Recording With Computers - Some Basic Things To Remember
Thursday, August 16, 2012 at 03:50PM Working with computers and recording can be a wonderful and/or exasperating experience. There are several things that, no matter how many times they are said, needed to be mentioned again.
Saving. You must save every five minutes or so, in addition to saving every time you record something. You cannot save too much, or too often.
Backup. You must backup everything you do. On a separate hard drive if you can. I have a dedicated external harddrive just for backing things up. And as often as I do it, I always realize while I’m not doing it enough.

Remember this is a computer. It will do whatever you tell it to do . It will also do somethings that may surprise and enrage you. It’s a computer. It’s going to happen.
When it does happen, remember this simple adage: “what do you want to have happen?”
It doesn’t matter what the manual says; what it’s supposed to do; what it should do.
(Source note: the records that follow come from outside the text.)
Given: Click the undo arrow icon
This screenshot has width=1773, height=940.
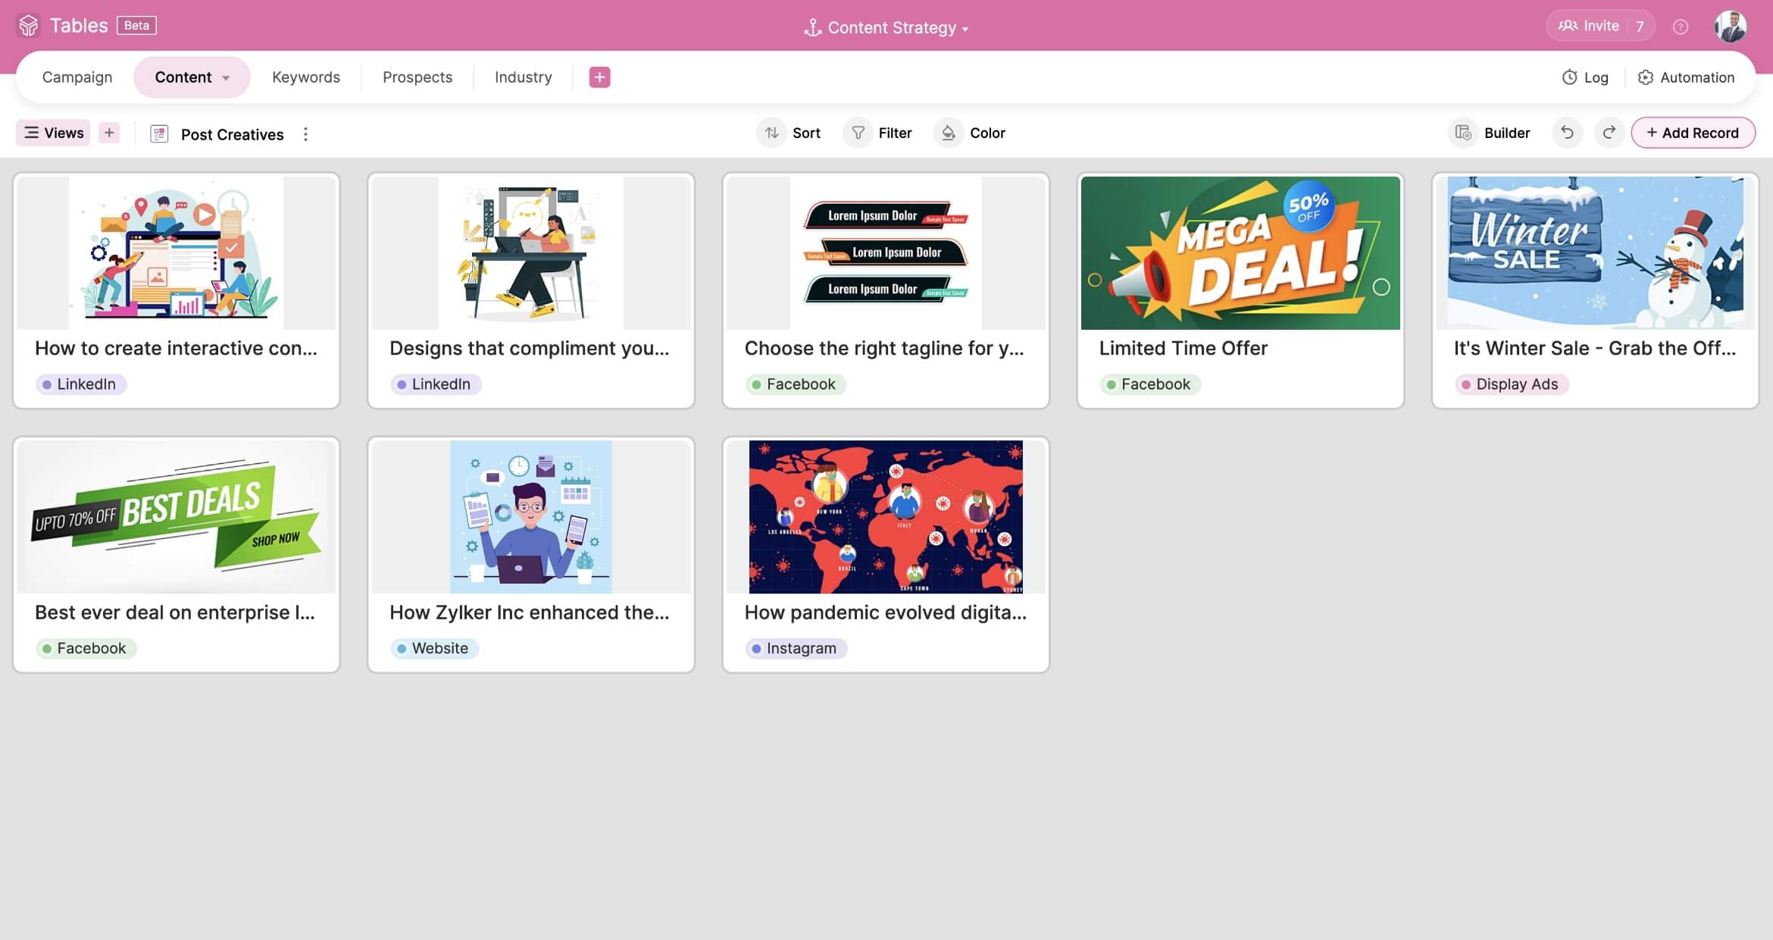Looking at the screenshot, I should pos(1567,133).
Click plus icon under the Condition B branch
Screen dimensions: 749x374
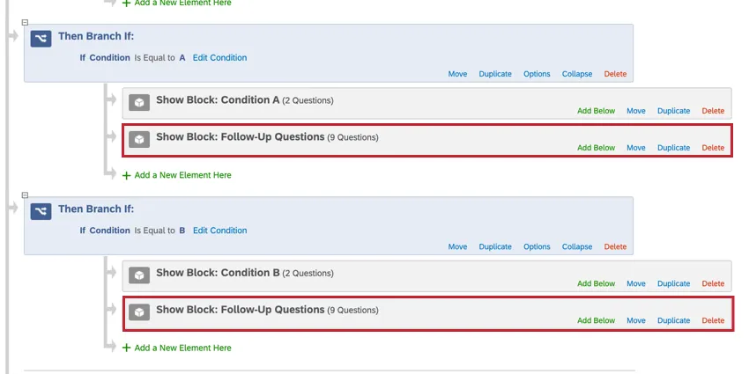point(126,348)
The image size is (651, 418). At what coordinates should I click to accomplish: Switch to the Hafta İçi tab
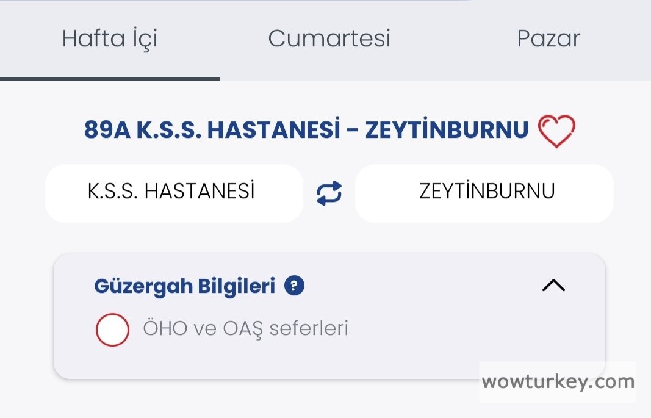pyautogui.click(x=110, y=39)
It only matters that you get it to do what you want it to.
If you are working with someone else, unless they are a complete idiot (in which case, why are you working with them?), they didn’t do it on purpose.
Going on and on about the lost file or files will not bring the files back, it will only communicate to all those around you that you have no grace under pressure and that you are the type to pour gasoline on a fire. NOT helpful.
Be courteous, be patient offer you knowledge if it is applicable. If you are a MAC user and you are working with a PC or vice versa, you don’t have any experience to bring to the other. They are different operating systems, different commands, different mind sets. Just be patient and calm. Being any other way will not help you or your partners.
And because it is digital, if it doesn’t sound right when you record it, you CANNOT fix it in the mix. Make it sound the way you want it to sound going in to the computer and it will make it that much easier to bring it out of the computer sounding great.
If it isn’t right, just record it again. Change the mic position, change your attack, change everything til it sounds right. Then record it again.
And don’t record with outboard gear. Try to send into the computer the cleanest purest signal you can. You can always compress it, limit it, eq it, etc later. Check out my last three recordings : Backstage At The Resurrection; All Wood and Doors and The Eternal Contradiction. They sound fantastic. Get the signal right going into the computer and you will be happy.
You cannot un limit, un compress, un eq it later. So give yourself the easiest row to hoe.
Thanks for reading this far, I’ll try to do this more often again. I have been remiss, I know.